By fostering a deeper understanding of diphenoxylate/atropine's dosing, monitoring, clinical toxicology, and relevant interactions, this educational initiative empowers healthcare professionals to navigate the complexities inherent in managing diarrhea and related ailments. Recognizing the interprofessional healthcare team's indispensable role, this program aims to furnish practitioners with evidence-based medicine, enabling them to make informed decisions and tailor dosage regimens to individual patient needs. Through this initiative, healthcare professionals are poised to enhance patient outcomes and uphold the highest standards of care in gastrointestinal disorders treated with diphenoxylate and atropine.
Objectives:
- Identify the mechanism of action of diphenoxylate and atropine in gastrointestinal disorders.
- Evaluate the adverse effects of diphenoxylate and atropine.
- Determine the appropriate monitoring of diphenoxylate and atropine.

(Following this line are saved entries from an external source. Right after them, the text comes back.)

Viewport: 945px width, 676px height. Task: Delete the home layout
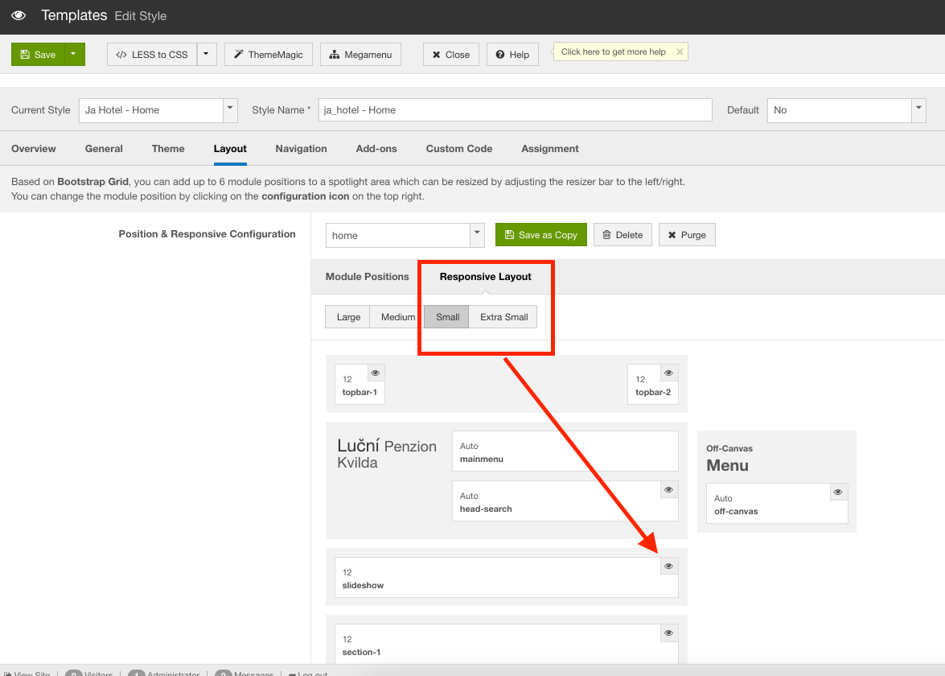[622, 235]
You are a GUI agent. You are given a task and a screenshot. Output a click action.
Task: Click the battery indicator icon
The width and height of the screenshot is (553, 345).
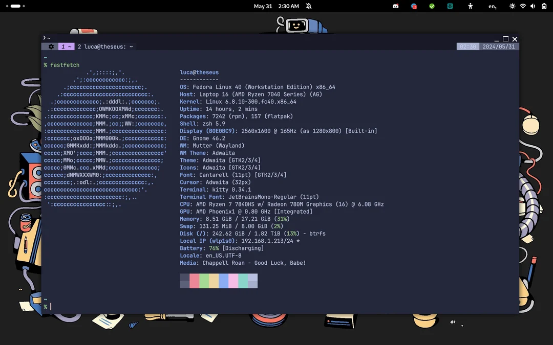(543, 6)
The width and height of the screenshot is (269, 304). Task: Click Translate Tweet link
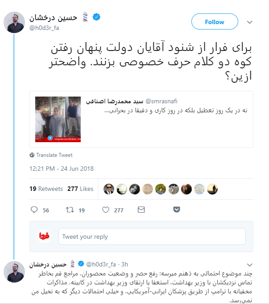[54, 155]
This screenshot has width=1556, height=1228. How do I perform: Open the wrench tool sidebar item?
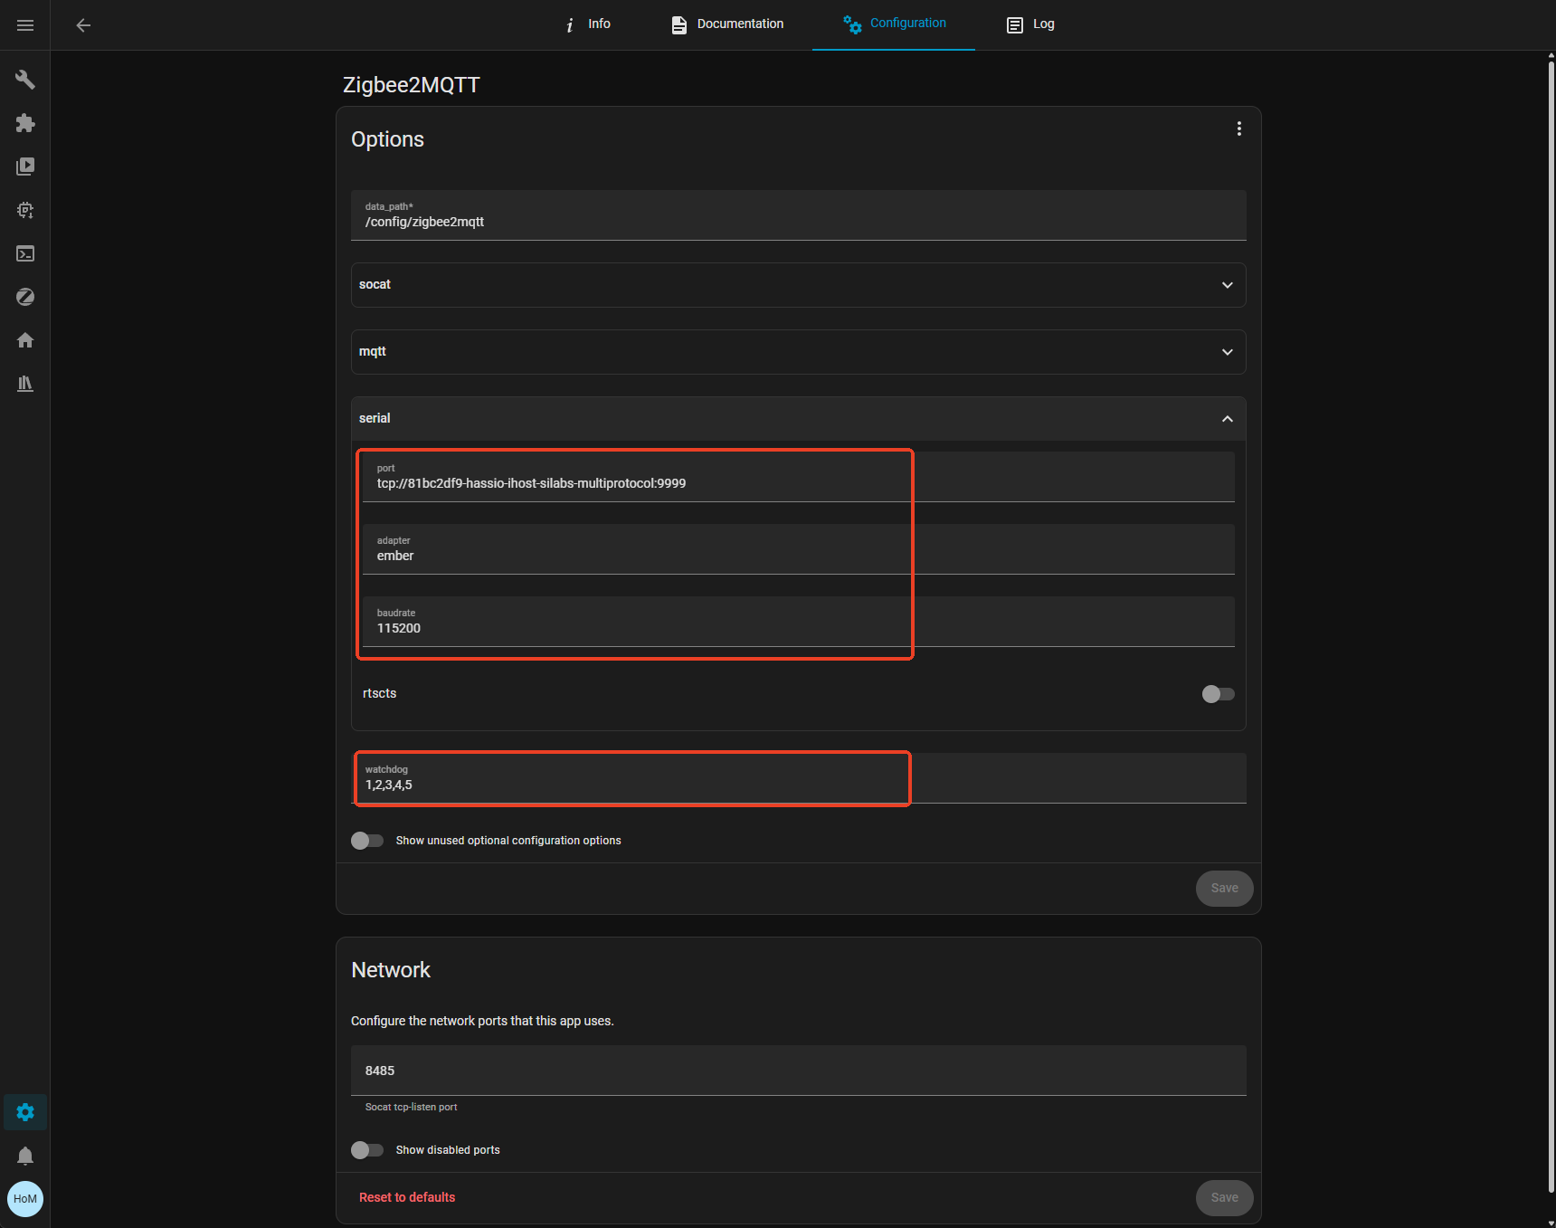[25, 80]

- Implement effective collaboration and communication among interprofessional team members to improve outcomes and treatment efficacy for patients who might benefit from diphenoxylate and atropine.
Indications
Diphenoxylate is an active ingredient of commonly available antimotility agents.
FDA-Approved Indications
Diphenoxylate is indicated for diarrhea in adults and children 13 years or older or as add-on therapy in managing acute non-infectious diarrhea. These conditions include diarrhea-predominant-irritable bowel syndrome, ulcerative colitis, and Crohn disease, which have not responded to other medications.[1] Per the Eastern Association for the Surgery of Trauma guidelines, loperamide, diphenoxylate/atropine, and elemental diet were evaluated for efficacy in ICU patients with acute non-infectious diarrhea in critically ill patients. Loperamide's efficacy was observed in 10 randomized controlled trials (RCTs), and diphenoxylate/atropine demonstrated comparability to loperamide in 3 trials. Loperamide and diphenoxylate/atropine are conditionally recommended for ICU patients with acute non-infectious diarrhea.[1] The medication is typically utilized for short-term treatment. However, it may also be a therapeutic option for addressing chronic diarrhea. Long-term use requires the close supervision of a physician, as its prolonged use may lead to dependence.[2]
Off-Label Uses
The North American Society of Pediatric Gastroenterology, Hepatology, and Nutrition (NASPGHAN) supports the utilization of Diphenoxylate/atropine with caution for postsurgical patients with Hirschsprung disease who present with fecal incontinence.[3]
Mechanism of Action
Diphenoxylate is an opioid agonist that primarily acts on the presynaptic opioid receptors (predominantly mu receptors) in the enteric nervous system. The enteric nervous system consists of 2 components: the myenteric plexus and the submucosal plexus. The myenteric plexus lies between the circular and longitudinal smooth muscles of the bowel wall and controls segmental contractions (ie, peristaltic movements of the gut). The submucosal plexus controls the secretions of fluid and electrolytes in the lumen of the intestine. By acting on the presynaptic opioid receptors, it inhibits the release of acetylcholine in the synaptic cleft and hence inhibits the motility and secretory action of the enteric nervous system. This action leads to a decrease in segmental contractions and prolongation of gastrointestinal transit time. Diphenoxylate reduces the epithelial secretion of fluid and electrolytes and enhances active absorption by mild action on delta receptors.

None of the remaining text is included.